Someone coming from outside to “here” for the first time or recently is a stranger. We’ve never met him before and he smells funny. Someone who has been around for a while – but ain’t from here – is a sojourner. You can be a sojourner for a lot of time if you’re in a small town. In a big city it won’t take as long before you “become” a native. In and after college, I lived in NYC for 12 years, with 8 different addresses. At the point when I had been in SF for the same amount of time (with 9 different addresses) I began to feel sort of like an SFer. SF, however, is very different than a small town in Alabama. In the latter they will know – nearly forever – that you’re not from there: you stay a Sojourner all your life. At your requiem, the old ladies will say, “He was nearly like one of us, weren’t he?” In SF, a new generation of newbies shows up every couple of years.
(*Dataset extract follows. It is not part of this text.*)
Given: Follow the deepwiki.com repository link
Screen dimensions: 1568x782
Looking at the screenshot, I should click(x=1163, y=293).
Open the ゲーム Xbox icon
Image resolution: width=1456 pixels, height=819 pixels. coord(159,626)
You’re the relative native in no time at all.
A friend of mine, who was an Episcopal Priest, once said he had gotten use to the idea there was no home for him in this world. I am with him on this – based only on my moving experience, although San Francisco and Asheville, NC, feel most like home to me. (If you ask me, yes, generally I feel rather sympathetic to refugees of any sort or condition.)
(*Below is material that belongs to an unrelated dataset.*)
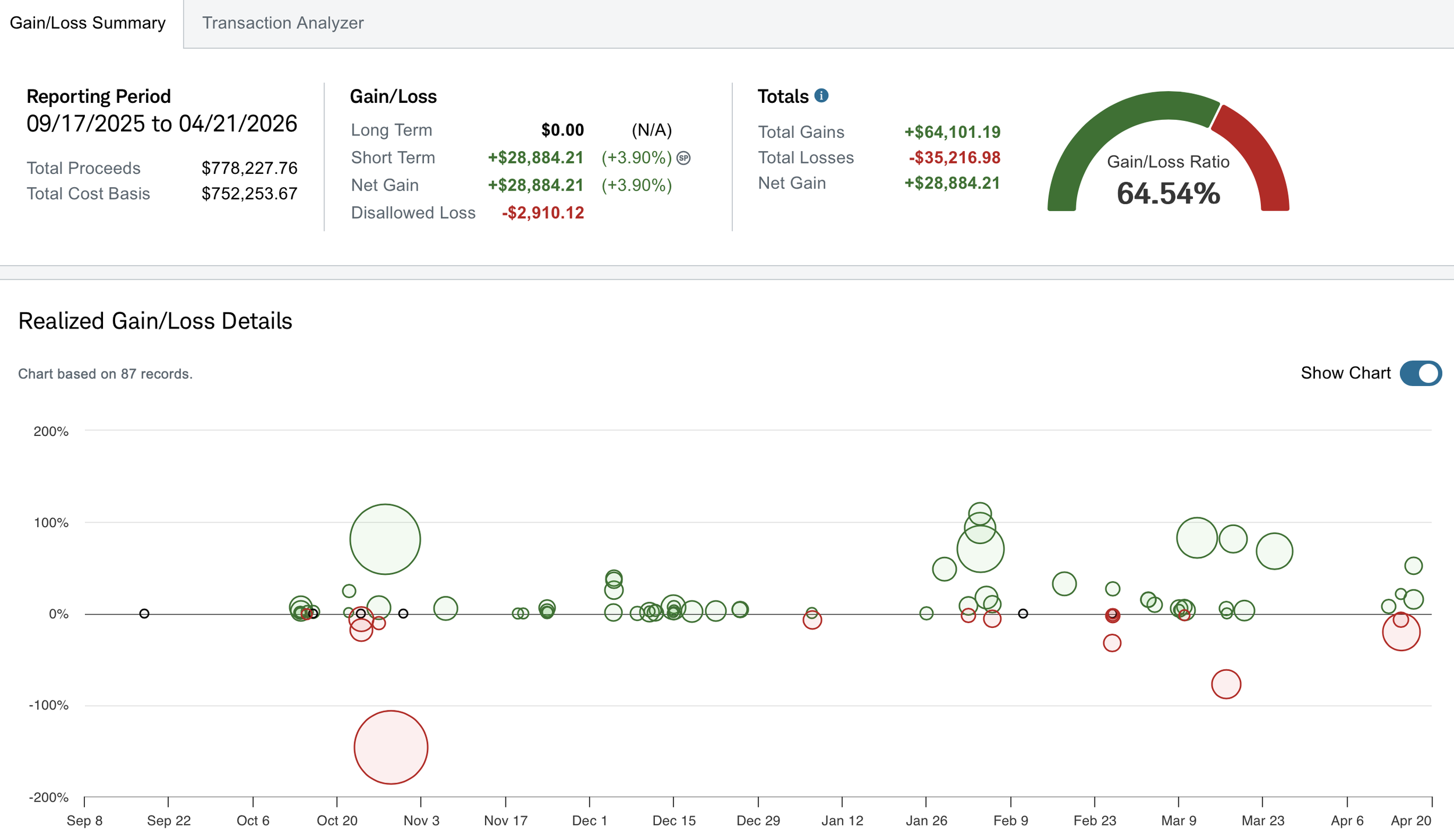This screenshot has height=840, width=1454.
Task: Click the largest green gain bubble
Action: point(385,539)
The Church, says St Paul, is rather more like San Francisco than that small town in Alabama. One might be a neophyte, still learning things, but from the mystery of Baptism, one already stands at the the One Table of our One Lord, Jesus, both God and Man, surrounded by Patriarchs, Prophets, and the Pious of all ages, especially the Most Blessed, Ever Glorious, and All Holy Virgin Mary. We are all in it, together. We don’t get to say, “You’re not good enough because you came from some other place.” We don’t get to say “you can’t pray in that language” and we don’t get to confuse our country – the “Holy” Mother or “Holy” Father Land – with the kingdom of God and thus make other countries into something less than our “holy” place.
The Apostles (today we remember, especially, St Simon and St Jude) came from one, tiny place and went all over the world. Wherever they went, they had to create/plant/bring Church with the Eucharist, the Apostolic succession and teaching. Whenever Christians came together at the table of the Lord, they were Home.
That is how it is for us – or it should be. We’ve got some growing up to do: when a headline reads “to understand our country, you must look at our church” and then spends pages of space discussing the political situation – with nothing about Jesus at all – you know you’re in the wrong place. It can’t be church married to the politics like that. It’s just an arm of the state. Is outrage! And anyone who has visited such a place knows that the “natives” make all the strangers learn to be natives, not of the Kingdom of God but of that earthly “holy” mother, that sojourners must grow to pretend to be natives looking down on others, and people confuse working out their salvation with dressing up in folk costumes for the highest holy day of the year: the annual Parish Food Festival.
In the world we are strangers to each other. In the Table Fellowship of God we are fellow-citizens: that makes us brothers and sisters to each other and, in the world, we are only Sojourners, now. We’re just here, just passing through.
Come home. Time to leave the childish foolishness of the world behind and go to Church.